Aim: Format the rows below, from the line containing "Click the Statistics chart icon in sidebar" through the line containing "Focus the Optional" (both included), as a JSON list of strings, one string per line with blank lines left out.

*** Extracted material ***

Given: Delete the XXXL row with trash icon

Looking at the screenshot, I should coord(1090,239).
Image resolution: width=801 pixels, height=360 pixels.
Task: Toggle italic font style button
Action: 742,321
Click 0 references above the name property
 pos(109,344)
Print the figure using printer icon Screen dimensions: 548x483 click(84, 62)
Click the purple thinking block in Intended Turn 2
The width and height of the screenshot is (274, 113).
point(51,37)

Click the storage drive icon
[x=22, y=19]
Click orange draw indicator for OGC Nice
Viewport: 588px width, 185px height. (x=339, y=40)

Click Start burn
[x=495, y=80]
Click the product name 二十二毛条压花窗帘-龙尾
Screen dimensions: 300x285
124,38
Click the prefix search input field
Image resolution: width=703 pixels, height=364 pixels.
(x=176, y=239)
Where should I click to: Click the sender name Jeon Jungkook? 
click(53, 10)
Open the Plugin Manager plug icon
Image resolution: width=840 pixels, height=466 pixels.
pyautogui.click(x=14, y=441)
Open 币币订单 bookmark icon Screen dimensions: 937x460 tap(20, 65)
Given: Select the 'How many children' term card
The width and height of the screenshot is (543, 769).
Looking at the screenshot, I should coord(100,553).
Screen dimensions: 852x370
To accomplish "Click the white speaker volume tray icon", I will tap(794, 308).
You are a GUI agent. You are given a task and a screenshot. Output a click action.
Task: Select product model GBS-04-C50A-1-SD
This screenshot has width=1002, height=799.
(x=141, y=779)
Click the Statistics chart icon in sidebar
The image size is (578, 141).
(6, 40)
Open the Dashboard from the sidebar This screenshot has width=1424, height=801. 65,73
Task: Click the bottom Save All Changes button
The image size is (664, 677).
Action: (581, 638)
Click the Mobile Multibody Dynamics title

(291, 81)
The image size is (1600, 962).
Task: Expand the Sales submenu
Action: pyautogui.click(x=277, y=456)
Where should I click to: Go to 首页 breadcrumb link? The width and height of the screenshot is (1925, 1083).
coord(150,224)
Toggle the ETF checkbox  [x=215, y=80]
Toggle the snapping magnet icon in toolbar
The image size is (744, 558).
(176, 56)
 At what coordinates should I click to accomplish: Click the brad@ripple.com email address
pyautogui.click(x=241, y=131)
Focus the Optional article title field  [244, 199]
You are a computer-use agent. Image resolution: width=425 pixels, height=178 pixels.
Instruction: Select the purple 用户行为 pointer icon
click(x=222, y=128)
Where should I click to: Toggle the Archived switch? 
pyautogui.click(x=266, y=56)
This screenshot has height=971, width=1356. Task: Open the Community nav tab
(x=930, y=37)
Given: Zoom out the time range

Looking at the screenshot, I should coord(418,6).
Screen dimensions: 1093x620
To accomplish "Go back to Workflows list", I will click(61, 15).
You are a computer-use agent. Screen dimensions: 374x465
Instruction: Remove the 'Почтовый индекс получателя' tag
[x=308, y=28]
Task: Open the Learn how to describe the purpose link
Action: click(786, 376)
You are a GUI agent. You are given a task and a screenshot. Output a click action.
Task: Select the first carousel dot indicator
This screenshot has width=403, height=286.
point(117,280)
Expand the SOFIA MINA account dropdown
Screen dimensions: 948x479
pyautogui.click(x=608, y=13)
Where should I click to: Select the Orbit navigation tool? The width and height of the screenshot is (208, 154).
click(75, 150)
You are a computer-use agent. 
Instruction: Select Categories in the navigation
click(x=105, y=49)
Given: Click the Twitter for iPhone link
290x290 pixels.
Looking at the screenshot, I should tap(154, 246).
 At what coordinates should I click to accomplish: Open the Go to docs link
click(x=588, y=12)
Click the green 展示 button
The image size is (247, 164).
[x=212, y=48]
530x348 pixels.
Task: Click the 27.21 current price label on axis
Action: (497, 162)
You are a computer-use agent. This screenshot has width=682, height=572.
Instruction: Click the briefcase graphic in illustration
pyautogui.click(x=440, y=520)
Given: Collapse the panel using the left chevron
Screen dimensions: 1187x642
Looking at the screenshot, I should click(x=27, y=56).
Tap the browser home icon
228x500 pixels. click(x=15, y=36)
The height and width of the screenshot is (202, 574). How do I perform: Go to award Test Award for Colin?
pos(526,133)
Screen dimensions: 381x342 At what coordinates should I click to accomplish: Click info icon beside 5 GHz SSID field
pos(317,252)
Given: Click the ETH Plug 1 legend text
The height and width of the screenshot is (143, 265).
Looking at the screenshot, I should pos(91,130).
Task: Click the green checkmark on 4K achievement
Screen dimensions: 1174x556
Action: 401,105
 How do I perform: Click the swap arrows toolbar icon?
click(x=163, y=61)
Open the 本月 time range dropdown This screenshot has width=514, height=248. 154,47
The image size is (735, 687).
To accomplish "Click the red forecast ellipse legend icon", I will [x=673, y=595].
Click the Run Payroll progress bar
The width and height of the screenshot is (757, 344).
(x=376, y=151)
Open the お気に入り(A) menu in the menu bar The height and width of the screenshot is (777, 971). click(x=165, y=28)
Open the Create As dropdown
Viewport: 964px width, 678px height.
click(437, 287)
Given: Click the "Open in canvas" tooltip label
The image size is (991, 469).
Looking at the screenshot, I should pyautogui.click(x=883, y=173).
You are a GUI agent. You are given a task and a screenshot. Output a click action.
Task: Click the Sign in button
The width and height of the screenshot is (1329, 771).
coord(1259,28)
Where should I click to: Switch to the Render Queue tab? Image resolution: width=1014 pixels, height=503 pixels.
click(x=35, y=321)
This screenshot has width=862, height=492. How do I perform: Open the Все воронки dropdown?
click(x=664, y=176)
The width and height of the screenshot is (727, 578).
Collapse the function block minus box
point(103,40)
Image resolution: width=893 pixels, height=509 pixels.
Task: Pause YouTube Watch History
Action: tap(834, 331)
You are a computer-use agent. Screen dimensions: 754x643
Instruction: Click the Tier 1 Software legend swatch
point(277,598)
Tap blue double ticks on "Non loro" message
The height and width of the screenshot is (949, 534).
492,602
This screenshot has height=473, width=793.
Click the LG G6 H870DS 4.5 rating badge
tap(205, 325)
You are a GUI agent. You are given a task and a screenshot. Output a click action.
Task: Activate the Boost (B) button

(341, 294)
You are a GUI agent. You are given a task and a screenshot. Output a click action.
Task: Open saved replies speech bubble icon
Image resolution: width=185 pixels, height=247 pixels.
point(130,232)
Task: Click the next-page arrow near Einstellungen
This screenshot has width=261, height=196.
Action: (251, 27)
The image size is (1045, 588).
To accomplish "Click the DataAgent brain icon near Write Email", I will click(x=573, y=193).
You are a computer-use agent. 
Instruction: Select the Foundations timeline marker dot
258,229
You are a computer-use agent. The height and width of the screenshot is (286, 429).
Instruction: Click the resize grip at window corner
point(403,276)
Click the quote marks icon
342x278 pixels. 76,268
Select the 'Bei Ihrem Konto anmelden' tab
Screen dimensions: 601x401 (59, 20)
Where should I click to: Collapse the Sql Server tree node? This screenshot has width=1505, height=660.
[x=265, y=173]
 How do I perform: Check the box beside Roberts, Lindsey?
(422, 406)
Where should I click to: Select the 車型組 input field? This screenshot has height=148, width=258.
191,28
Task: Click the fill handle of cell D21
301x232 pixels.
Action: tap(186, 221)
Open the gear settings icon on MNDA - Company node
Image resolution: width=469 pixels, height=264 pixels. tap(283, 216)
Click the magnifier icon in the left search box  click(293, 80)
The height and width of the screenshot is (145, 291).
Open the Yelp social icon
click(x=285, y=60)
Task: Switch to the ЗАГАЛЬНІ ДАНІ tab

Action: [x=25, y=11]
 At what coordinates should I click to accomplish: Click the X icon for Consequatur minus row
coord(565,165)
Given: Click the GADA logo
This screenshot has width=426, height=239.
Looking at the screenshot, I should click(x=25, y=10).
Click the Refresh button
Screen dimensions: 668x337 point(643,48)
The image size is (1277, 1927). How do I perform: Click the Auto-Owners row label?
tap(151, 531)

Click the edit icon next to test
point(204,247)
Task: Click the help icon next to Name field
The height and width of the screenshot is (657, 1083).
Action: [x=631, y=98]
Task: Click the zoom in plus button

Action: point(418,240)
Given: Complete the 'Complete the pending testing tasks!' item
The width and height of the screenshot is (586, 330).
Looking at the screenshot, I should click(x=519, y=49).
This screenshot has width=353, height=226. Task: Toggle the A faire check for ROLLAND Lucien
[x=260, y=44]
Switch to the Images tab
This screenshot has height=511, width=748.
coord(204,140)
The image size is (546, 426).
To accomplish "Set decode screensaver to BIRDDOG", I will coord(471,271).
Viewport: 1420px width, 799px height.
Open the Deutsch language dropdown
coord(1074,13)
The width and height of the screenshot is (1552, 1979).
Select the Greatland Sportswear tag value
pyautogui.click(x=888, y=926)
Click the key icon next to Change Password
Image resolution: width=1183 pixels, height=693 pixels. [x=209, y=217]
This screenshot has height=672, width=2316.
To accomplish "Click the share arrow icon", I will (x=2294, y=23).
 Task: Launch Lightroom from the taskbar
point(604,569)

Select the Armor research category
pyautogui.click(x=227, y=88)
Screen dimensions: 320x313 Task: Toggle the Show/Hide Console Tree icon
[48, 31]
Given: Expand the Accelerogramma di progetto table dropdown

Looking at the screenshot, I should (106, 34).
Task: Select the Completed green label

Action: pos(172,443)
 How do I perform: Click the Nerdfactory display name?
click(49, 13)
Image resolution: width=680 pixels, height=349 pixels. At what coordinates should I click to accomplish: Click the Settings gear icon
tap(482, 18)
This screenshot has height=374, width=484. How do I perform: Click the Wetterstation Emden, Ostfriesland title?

***

Exercise solution:
[
  "Click the Statistics chart icon in sidebar",
  "The image size is (578, 141).",
  "(6, 40)",
  "Open the Dashboard from the sidebar This screenshot has width=1424, height=801. 65,73",
  "Task: Click the bottom Save All Changes button",
  "The image size is (664, 677).",
  "Action: (581, 638)",
  "Click the Mobile Multibody Dynamics title",
  "(291, 81)",
  "The image size is (1600, 962).",
  "Task: Expand the Sales submenu",
  "Action: pyautogui.click(x=277, y=456)",
  "Where should I click to: Go to 首页 breadcrumb link? The width and height of the screenshot is (1925, 1083).",
  "coord(150,224)",
  "Toggle the ETF checkbox  [x=215, y=80]",
  "Toggle the snapping magnet icon in toolbar",
  "The image size is (744, 558).",
  "(176, 56)",
  " At what coordinates should I click to accomplish: Click the brad@ripple.com email address",
  "pyautogui.click(x=241, y=131)",
  "Focus the Optional article title field  [244, 199]"
]